5. 給与における手当の課税・非課税は種類によって異なる
給与における手当にも課税になるもの・非課税になるものがあります。非課税にあたるものは次のとおりです。
- 出張手当
- 宿日直手当
- 通勤手当
- 在宅勤務手当
それぞれ詳しく解説します。
5-1. 出張手当
出張手当は、遠方へ出張する人や宿泊が必要な出張をする人に支給されます。交通費や宿泊費などの出張に必要な金額は経費として扱われるため、所得税が発生しません。
手当を利用する際は必要な範囲を明確にするため、対象者や出張の定義などを定めた出張規程を作成する必要があります。
非課税の出張手当であれば、企業は課税仕入れとして仕入税額を控除できます。一方で、海外出張では課税仕入れの対象となりません。
海外で消費される物品やサービスに対して、日本の消費税は掛からないためです。
5-2. 宿日直手当
宿日直手当とは、宿直や日直を実施した従業員に支払われるものを指します。一度に4,000円までが非課税です。
宿直や日直において食事の提供が伴うときは、4,000円分から食事代を引いた残高が非課税の対象になります。
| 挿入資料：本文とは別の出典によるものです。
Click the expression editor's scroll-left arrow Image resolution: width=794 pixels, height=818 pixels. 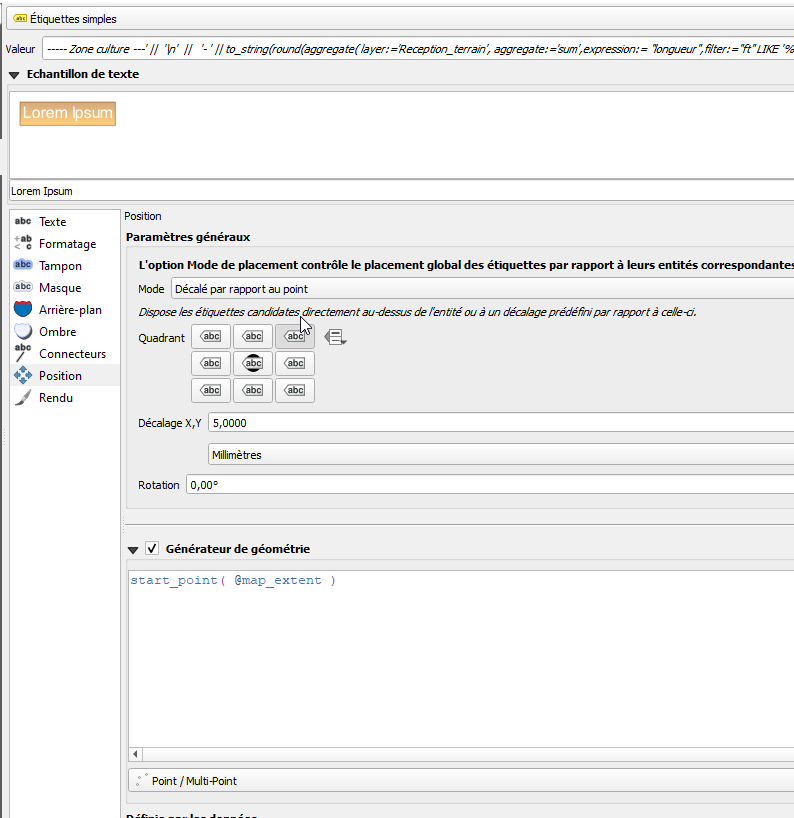coord(135,755)
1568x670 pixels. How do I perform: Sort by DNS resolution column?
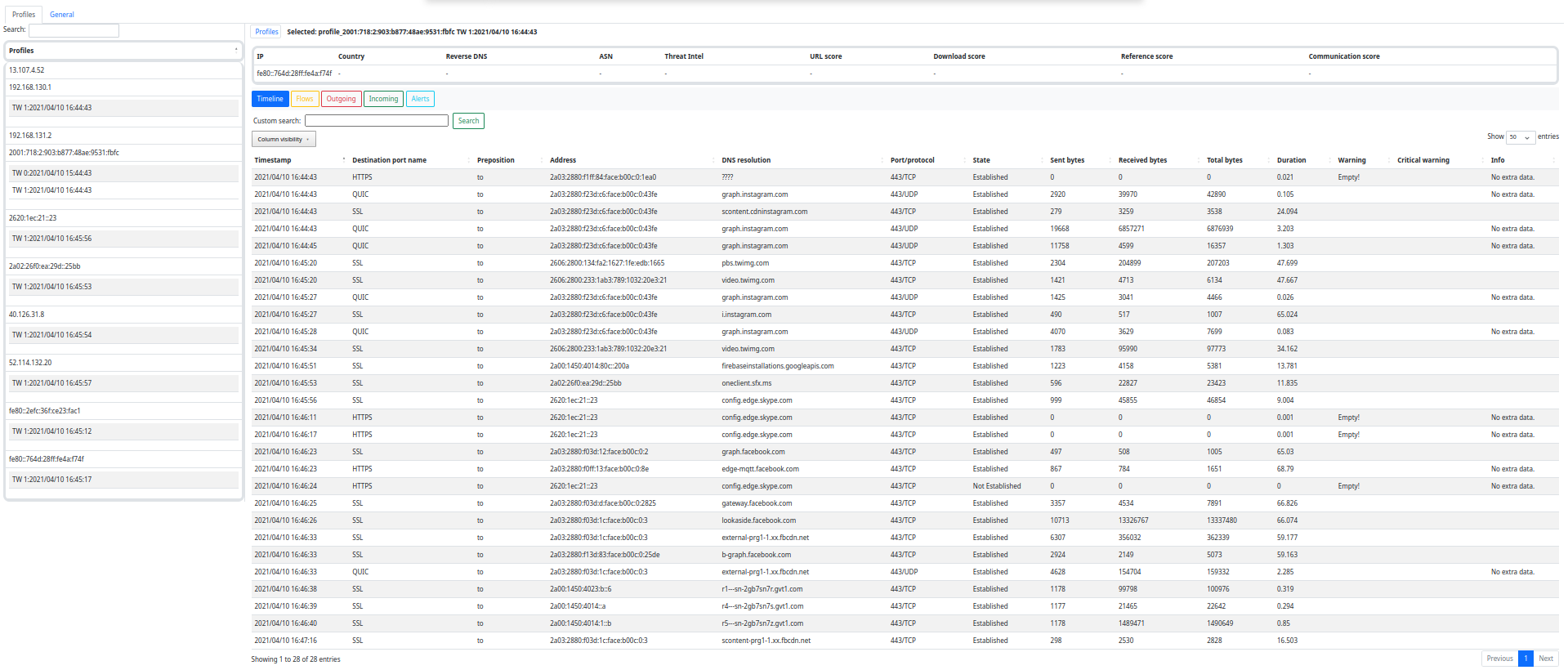[x=746, y=160]
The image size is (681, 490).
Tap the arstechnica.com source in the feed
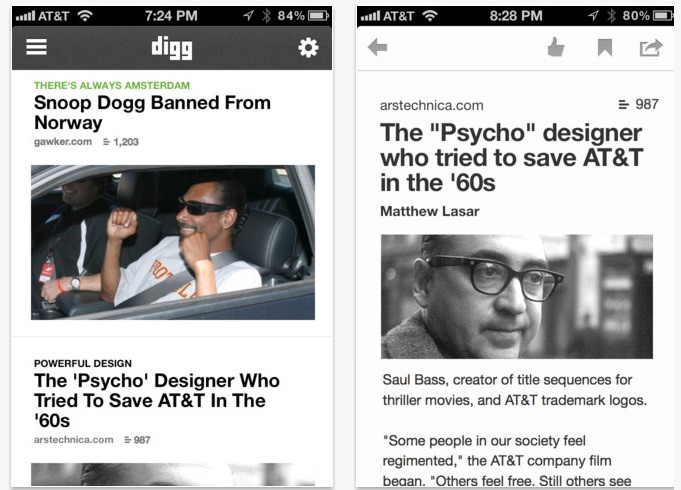pyautogui.click(x=73, y=440)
一方で、以下のようなケースでは同じ宿日直手当でも課税対象です。
- 勤務時間内の労働として宿日直手当を支給した
- 代休を与えた
- 宿直場所に居住し夜間を含めた勤務を前提に雇用した従業員へ手当を支給した
状況によっては、宿日直手当が非課税にならないため注意が必要です。
5-3. 通勤手当
通勤手当は、自宅と職場を往復する交通費の一部を支給する手当です。公共交通機関を使い通勤している従業員に対しては、1ヵ月15万円までの所得税が非課税になります。
自分の車などで通勤している従業員にガソリン代として通勤費を支払っている場合は、片道の通勤距離に応じて非課税限度額が定められる仕組みです。
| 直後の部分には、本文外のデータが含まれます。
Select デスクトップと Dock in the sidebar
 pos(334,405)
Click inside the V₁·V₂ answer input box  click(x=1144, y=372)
全従業員に一律で手当を支給するケースなど、実費以外の支給を実施する場合は課税対象になります。
5-4. 在宅勤務手当
在宅勤務手当とは、在宅で働く従業員に特定の費用を補助する手当です。在宅勤務に欠かせない通信費や電気代、そのほかの事務用品などの費用を援助する目的があります。
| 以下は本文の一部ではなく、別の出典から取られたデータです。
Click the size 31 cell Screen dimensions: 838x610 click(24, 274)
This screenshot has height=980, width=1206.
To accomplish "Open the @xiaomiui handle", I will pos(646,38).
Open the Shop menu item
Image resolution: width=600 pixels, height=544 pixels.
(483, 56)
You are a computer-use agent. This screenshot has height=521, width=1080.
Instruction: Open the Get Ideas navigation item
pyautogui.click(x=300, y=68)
通常は非課税ですが、企業から在宅勤務手当をまとめて現金支給する場合は課税対象です。用途が特定されていないため給与と同じ扱いを受け、課税されます。
6. 手当を支給する際の注意点
手当を支給する際の注意点は、次のとおりです。
- 支給ルールは適切でなければいけない
- 手当の内容を明記する必要がある
それぞれ詳しく解説します。
6-1. 支給ルールは適切でなければいけない
手当を支給する際のルールは、公平なものでなければいけません。パートタイム・有期雇用労働法により、正社員と非正社員の不合理な優遇格差が禁止されているためです。
判断 | ケース |
不合理な格差優遇である | 正社員は上限2万円まで支給しアルバイトには支給しない |
合理的な理由がある | フルタイム勤務の社員には上限2万円まで支給し、月の労働日数が正社員の半分の社員には上限1万円まで支給 |
それぞれの社員の役割や責任などを考慮し、各種手当について合理的に説明できるようにする必要があります。
6-2. 手当の内容を明記する必要がある
手当の内容や計算は、求人票や就業規則などに明記する必要があります。明記しない場合、労働基準法違反になる恐れがあるためです。
従業員に対して不利益な変更をおこなうときは、合理的な理由を示しつつ労働者への個別同意を受ける必要があります。
一度支給を決めた手当を取りやめたり減額したりするのは難しいため、将来を見越した慎重な導入が大切です。
7. 基本給以外の手当について深く理解し支給しよう
給与における手当は、深く理解した上で支給する必要があります。
種類や支給方法によって課税か非課税かが異なるのはもちろん、一度支給を決めた手当を取り消すのは難しいためです。
注意しないと労働基準法に違反するケースもあるため、適切に支給するためにも手当に関しては理解を深めましょう。